I'm so hungover

I hate this part. I mean seriously. I just feel like crap and I want to crawl back into bed and let the day slip away. I’m hungry but I just don’t want to eat anything. I mean come on! Just because I and a buddy finished 3/4 of a handle of Stoli vodka doesn’t mean I should suffer does it? Well, actually, I guess it does.

I’m nursing my gatorade this morning and trying to bumble my way through work but I just wanted you all to know how hungover I am.

That’s just terrible. I wish you only the best and hope you get better real fast.
Is that sorta kinda the response you’re looking for?

Sure we can go with that, or give me humorous stories of your hung over experiences.

I’m sorry you feel bad!

Whack a mole dude. Serious. Box the clown, chug a tall glass of water, then take a nap. You’ll feel like a million in no time.

Just kidding.
I feel for you, I’ve been hung over wayyyy too many times to recall ‘the best of’.
Though, thankfully, lately (like in the last five years) have not shown up hungover at work. I know that really sucks.
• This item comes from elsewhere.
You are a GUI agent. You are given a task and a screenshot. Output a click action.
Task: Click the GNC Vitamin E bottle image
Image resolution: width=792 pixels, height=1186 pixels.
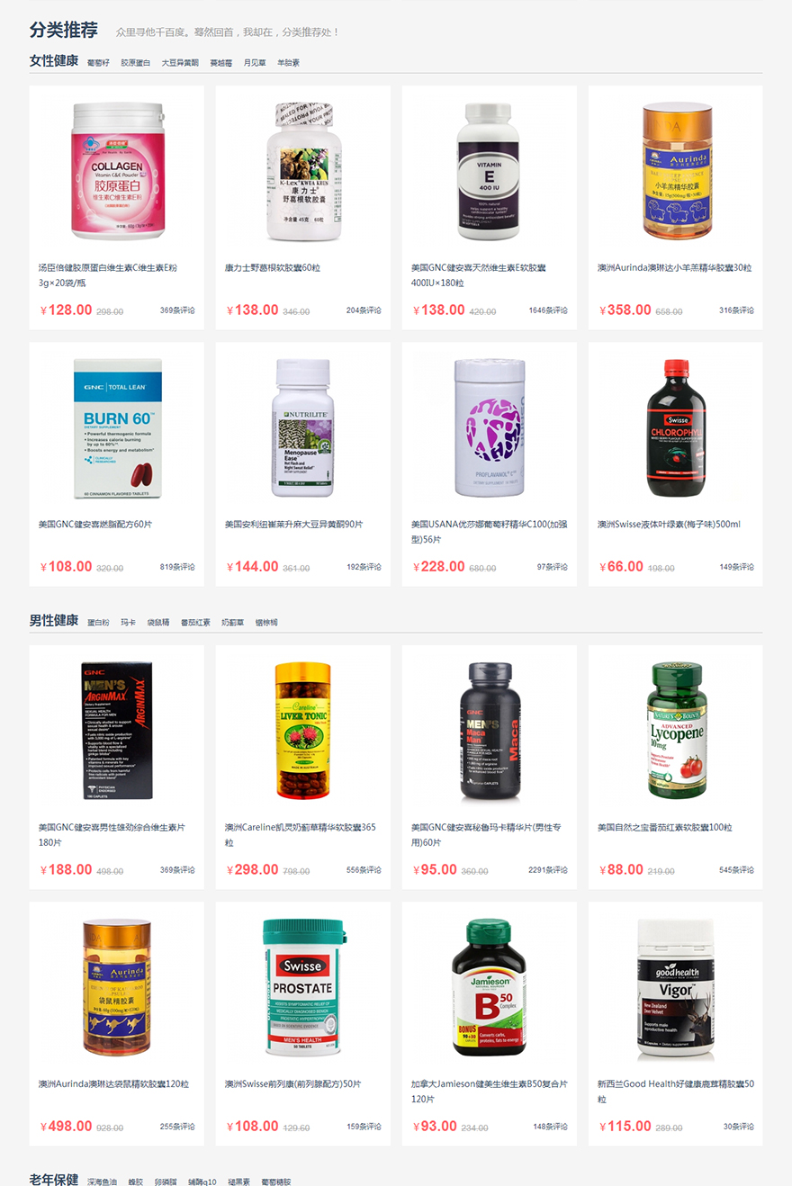tap(489, 172)
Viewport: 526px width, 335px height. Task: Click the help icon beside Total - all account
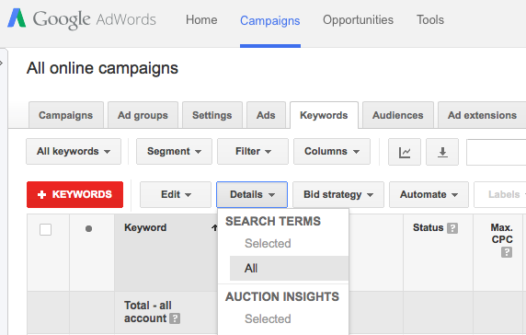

One time I had just got home from the bars and fell asleep when the boss calls.
“Can you be at work a couple of hours early? Bob needs some help mounting a chandelier in the Hotel’s ballroom downtown.” Sure, I get back up and get ready for work, all shaking and not even hung over yet becuase I’m actually still drunk.
Get to work by 5 am and start putting together 40 feet of scaffolding so we can climb up and mount this 500lb chandelier. We had to make a bracket in the ceiling to mount this thing and we used 1/4 inch plate steel, sawzalls and a welder to fabricate this. Between the sawzall, the welding, the climbing, lifting, etc., I had one of the most memorable days of work ever. Crushing headache all day long, tears in my eyes from the pain, uncontrollable sweating and massive dehydration. I would have given both my nuts for a cot at about 10 am.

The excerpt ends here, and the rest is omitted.